1) I am not a strong or confident skier.
2) I harbor a bone-deep, completely irrational fear of chair lifts.
3) I am unable to lift my 6-year-old son easily (almost not at all).
Keeping these points in mind, let me tell you a story.
We’ve been skiing three times so far this season—all in the last two weeks. We’re skiing at a new (to us) resort. There are a bazillion runs with five chair lifts servicing them. There is also the requisite bunny hill with tow rope and a cool tubing run. All good.
DH—the strong, confident skier—promised a Thursday night of skiing for the family. Then bowed out cuz he had to work late. Go back to points 1, 2 and 3. I do not feel ready to take our 6-year-old son skiing on my own. He’s a great little skier, thanks to his Dad, but he is still a novice and, like I said, too heavy for me to lift onto the chair lift seat.
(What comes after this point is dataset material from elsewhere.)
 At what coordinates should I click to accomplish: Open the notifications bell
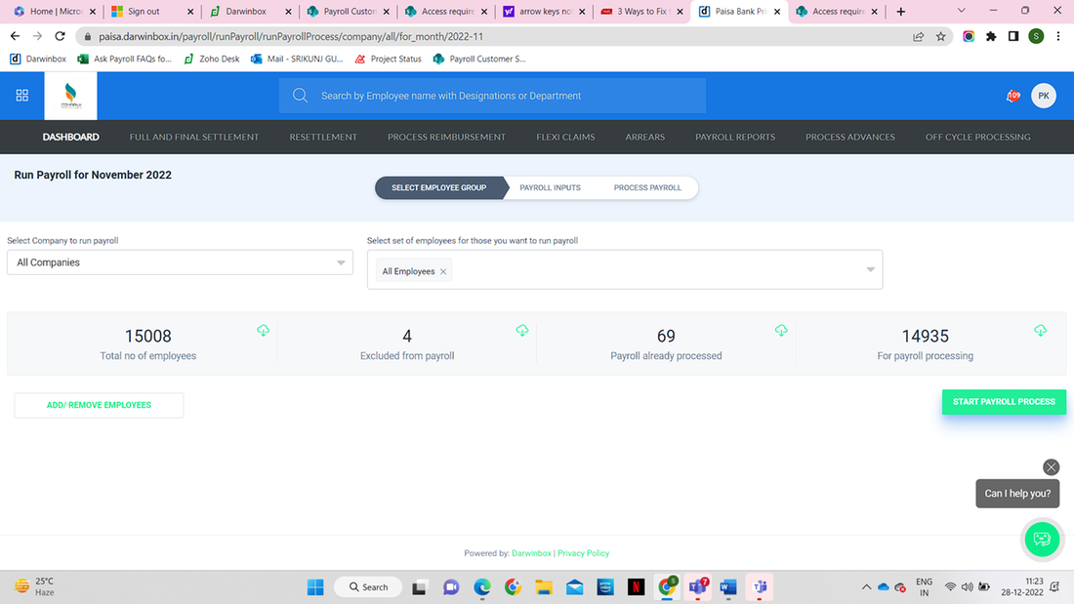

He is also a master negotiator. He talked me into taking him—just the two of us. Said if we are unable to manage the chair lift (see point 3), we’ll simply hang on the bunny hill or go tubing. And honestly, I have to be able to take him without his Dad. It is stupid to live here, with unlimited skiing and not be able to get him on the slopes. No time like the present to suck it up.
The place is nearly deserted, spooking us both and exaggerating that “we’re on our own” feeling. Ah well.
We take off down our run of choice and head to the chair lift for that run. The woman pops out and informs us that this lift is stuck on fast and that her partner—necessary to help hold back the screaming fast chair—is on a bathroom break. So, we shuffle backwards out of the shoot and make our way to another, less convenient chair lift.
Adequate staff and the designated slow lift for the night. They lifted him onto the chair and, at the top, I simply put my hand to his bottom and scooted him off. No wipe-outs and we’re officially in business. We can do this.
Ahhh, but did I mention that this lift is not convenient? We have to trudge—not ski, trudge—quite a ways to our preferred run. G tires of the trudging after 30 seconds. So, together, we decide to attempt runs nearer to the inconvenient lift. All steep and, with the exception of one, all through the terrain park. Down we go. Very, very exciting. And not something he wishes to do again. LOL
So back we go, to the inconvenient, but safe chair lift. And trudge, trudge, trudge to our preferred run. Exhausting for him. He announces that he’d like to at least try the fast lift now, so we don’t have to trudge so far. Ok. So we head to that lift. The partner is back and they both come out to assist us into the chair. Aside from the chair slamming into the backs of our knees (G didn’t care for that), we’re good. Screaming fast up the hill, but good. At the top, I shove him off the chair and join him, arms flailing. Still, we succeed. No wipe-outs and we’re off again. We do it one more time.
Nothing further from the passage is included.